Many organizations think of cybersecurity as simply an IT function but in today’s business world, cybersecurity is everyone’s concern from the board down. Everybody has a responsibility to keep the organization safe and secure, not just the IT department, because nearly everyone has the ability to bring an organization to its knees by clicking on the wrong link or opening a malicious attachment. One of the biggest reasons for employees being a top cybersecurity risk is that they don’t know what they should and shouldn’t be doing.
In healthcare, 60% of breaches occurred due to employee negligence yet only 38% of healthcare employees are aware of their organization’s cybersecurity policies. And only 30% of employees report having received any cybersecurity awareness training. A 2018 ESET survey found that 33% of organizations don’t provide any cybersecurity training for their employees. If organizations do not take the time to inform their employees how to protect data and explain data protection policies, how can the business expect the employee to practice cybersecurity best practices?

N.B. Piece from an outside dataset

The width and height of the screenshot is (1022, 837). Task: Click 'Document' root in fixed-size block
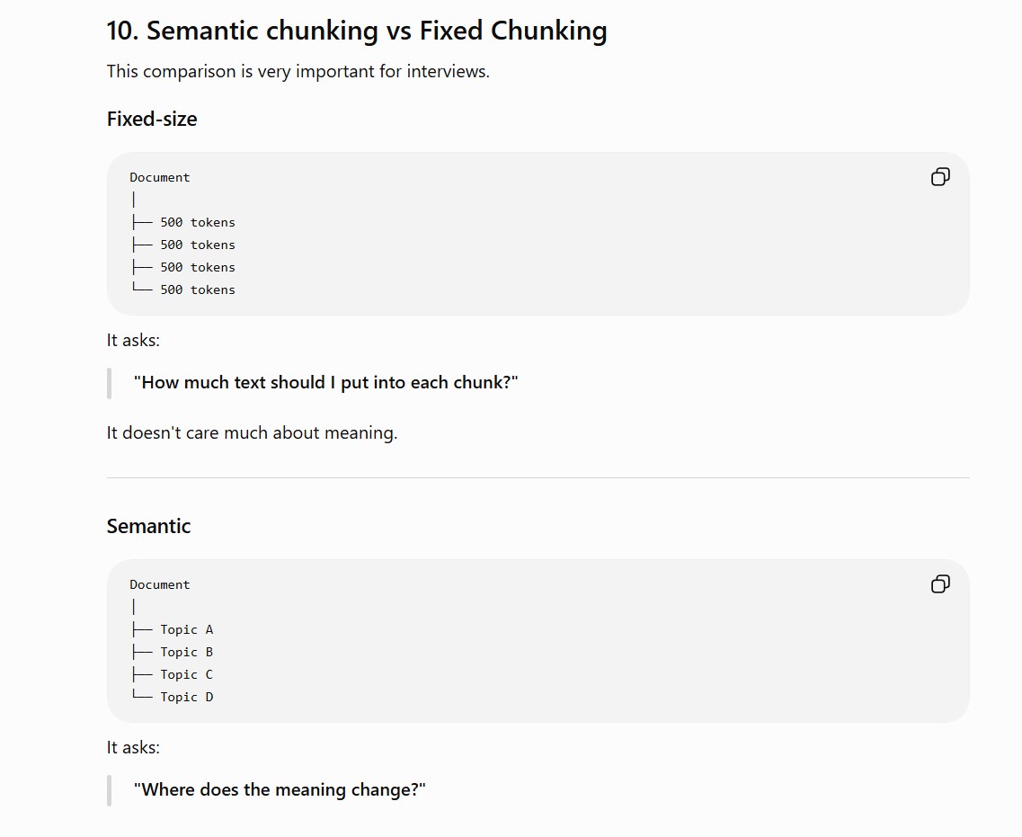[160, 177]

Human Resources and Finance department employees need to be taught how to deal with phishing emails looking to steal employee information or fraudulent wire requests that seek to siphon funds to fake vendors or fake bank accounts. Verizon’s annual report found that 93 percent of successful data breaches are initiated through phishing attacks. Establishing internal controls of what employees should do when receiving such requests, such as seeking verbal confirmation for wires or data on employees, can go a long way to protect businesses from today’s common cyber threats.
And businesses don’t necessarily have to pay a lot for cybersecurity education for their employees. Many cybersecurity vendors like ESET provide online cybersecurity training at no cost. While these training courses are not all-inclusive or tailored for the business’ needs, they can be used as a starting point or supplement to training employees on cybersecurity awareness.
A one-and-done approach to cybersecurity education will not help protect the business as threats evolve but taking an hour every quarter to inform employees about the latest cybersecurity threats they may face and how they can protect themselves, and the business’ customers can turn the business’ greatest weakness, the human factor, into one of its best defenses.